Go to the line holding "Where should I click to: Expand" in the entries below and write out exactly every line down to and including the line holding "Task: Select the Bust header in CM chart".

*** Opening The data ***

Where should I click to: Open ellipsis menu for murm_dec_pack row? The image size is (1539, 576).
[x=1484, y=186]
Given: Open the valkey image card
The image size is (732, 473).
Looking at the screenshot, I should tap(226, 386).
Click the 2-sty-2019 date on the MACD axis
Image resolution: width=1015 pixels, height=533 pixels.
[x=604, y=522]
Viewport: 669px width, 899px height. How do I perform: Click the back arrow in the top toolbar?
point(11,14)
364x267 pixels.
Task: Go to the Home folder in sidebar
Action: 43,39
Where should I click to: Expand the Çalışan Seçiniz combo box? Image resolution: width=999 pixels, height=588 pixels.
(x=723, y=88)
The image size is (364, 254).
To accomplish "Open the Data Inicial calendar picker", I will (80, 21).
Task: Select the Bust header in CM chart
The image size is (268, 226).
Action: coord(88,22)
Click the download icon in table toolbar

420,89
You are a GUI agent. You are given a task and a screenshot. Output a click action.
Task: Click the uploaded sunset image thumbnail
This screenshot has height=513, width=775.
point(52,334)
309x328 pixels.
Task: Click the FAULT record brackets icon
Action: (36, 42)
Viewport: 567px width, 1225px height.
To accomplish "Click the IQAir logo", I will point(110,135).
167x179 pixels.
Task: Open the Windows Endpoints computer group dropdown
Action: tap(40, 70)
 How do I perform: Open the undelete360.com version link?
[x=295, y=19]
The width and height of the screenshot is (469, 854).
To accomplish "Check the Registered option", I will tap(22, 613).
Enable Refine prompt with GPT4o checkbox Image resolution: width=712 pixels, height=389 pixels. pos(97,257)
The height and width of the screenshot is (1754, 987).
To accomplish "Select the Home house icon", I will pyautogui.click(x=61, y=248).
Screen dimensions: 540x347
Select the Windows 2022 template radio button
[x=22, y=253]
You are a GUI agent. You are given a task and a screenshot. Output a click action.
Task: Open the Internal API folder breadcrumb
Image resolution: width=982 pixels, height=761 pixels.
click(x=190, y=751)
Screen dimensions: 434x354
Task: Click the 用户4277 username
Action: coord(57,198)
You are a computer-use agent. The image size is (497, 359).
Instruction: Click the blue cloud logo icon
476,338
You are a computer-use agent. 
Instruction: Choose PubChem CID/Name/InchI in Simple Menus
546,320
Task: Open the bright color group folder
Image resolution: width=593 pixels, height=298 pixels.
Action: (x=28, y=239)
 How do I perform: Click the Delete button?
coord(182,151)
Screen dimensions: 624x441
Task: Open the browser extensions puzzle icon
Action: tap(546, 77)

*** Closing The data ***

Answer section ->
Where should I click to: Expand the Çalışan Seçiniz combo box? Image resolution: width=999 pixels, height=588 pixels.
(x=723, y=88)
The image size is (364, 254).
To accomplish "Open the Data Inicial calendar picker", I will (80, 21).
Task: Select the Bust header in CM chart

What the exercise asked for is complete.